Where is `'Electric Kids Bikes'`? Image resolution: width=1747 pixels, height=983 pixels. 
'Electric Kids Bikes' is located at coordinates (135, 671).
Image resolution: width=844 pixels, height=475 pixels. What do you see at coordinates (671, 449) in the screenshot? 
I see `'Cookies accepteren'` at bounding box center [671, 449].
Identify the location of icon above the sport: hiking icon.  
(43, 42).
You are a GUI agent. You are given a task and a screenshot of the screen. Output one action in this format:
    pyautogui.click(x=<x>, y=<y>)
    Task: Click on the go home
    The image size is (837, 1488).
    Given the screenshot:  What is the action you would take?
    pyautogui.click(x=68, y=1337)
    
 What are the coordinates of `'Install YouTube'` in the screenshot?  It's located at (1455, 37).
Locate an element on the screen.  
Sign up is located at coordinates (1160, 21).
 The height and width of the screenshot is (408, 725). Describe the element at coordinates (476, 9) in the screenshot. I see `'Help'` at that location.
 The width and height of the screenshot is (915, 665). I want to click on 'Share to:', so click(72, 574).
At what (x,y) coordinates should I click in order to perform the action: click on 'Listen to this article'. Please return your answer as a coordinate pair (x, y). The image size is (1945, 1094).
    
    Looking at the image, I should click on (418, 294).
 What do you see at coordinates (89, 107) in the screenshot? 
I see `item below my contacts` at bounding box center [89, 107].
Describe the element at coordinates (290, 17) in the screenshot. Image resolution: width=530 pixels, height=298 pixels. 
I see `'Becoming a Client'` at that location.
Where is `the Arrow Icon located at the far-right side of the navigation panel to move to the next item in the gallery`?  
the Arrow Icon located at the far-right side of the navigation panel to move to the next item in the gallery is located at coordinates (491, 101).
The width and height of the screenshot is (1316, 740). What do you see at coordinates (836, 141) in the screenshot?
● ● ● ● ●
Problem –
Reproduce the entries verbatim, from the very start through the line containing "coordinates (491, 101).", inclusive.

Task solution –
Where is `'Electric Kids Bikes'`? Image resolution: width=1747 pixels, height=983 pixels. 
'Electric Kids Bikes' is located at coordinates (135, 671).
Image resolution: width=844 pixels, height=475 pixels. What do you see at coordinates (671, 449) in the screenshot? 
I see `'Cookies accepteren'` at bounding box center [671, 449].
Identify the location of icon above the sport: hiking icon.  
(43, 42).
You are a GUI agent. You are given a task and a screenshot of the screen. Output one action in this format:
    pyautogui.click(x=<x>, y=<y>)
    Task: Click on the go home
    The image size is (837, 1488).
    Given the screenshot:  What is the action you would take?
    pyautogui.click(x=68, y=1337)
    
 What are the coordinates of `'Install YouTube'` in the screenshot?  It's located at (1455, 37).
Locate an element on the screen.  
Sign up is located at coordinates (1160, 21).
 The height and width of the screenshot is (408, 725). Describe the element at coordinates (476, 9) in the screenshot. I see `'Help'` at that location.
 The width and height of the screenshot is (915, 665). I want to click on 'Share to:', so click(72, 574).
At what (x,y) coordinates should I click in order to perform the action: click on 'Listen to this article'. Please return your answer as a coordinate pair (x, y). The image size is (1945, 1094).
    
    Looking at the image, I should click on (418, 294).
 What do you see at coordinates (89, 107) in the screenshot? 
I see `item below my contacts` at bounding box center [89, 107].
Describe the element at coordinates (290, 17) in the screenshot. Image resolution: width=530 pixels, height=298 pixels. 
I see `'Becoming a Client'` at that location.
Where is `the Arrow Icon located at the far-right side of the navigation panel to move to the next item in the gallery`?  
the Arrow Icon located at the far-right side of the navigation panel to move to the next item in the gallery is located at coordinates (491, 101).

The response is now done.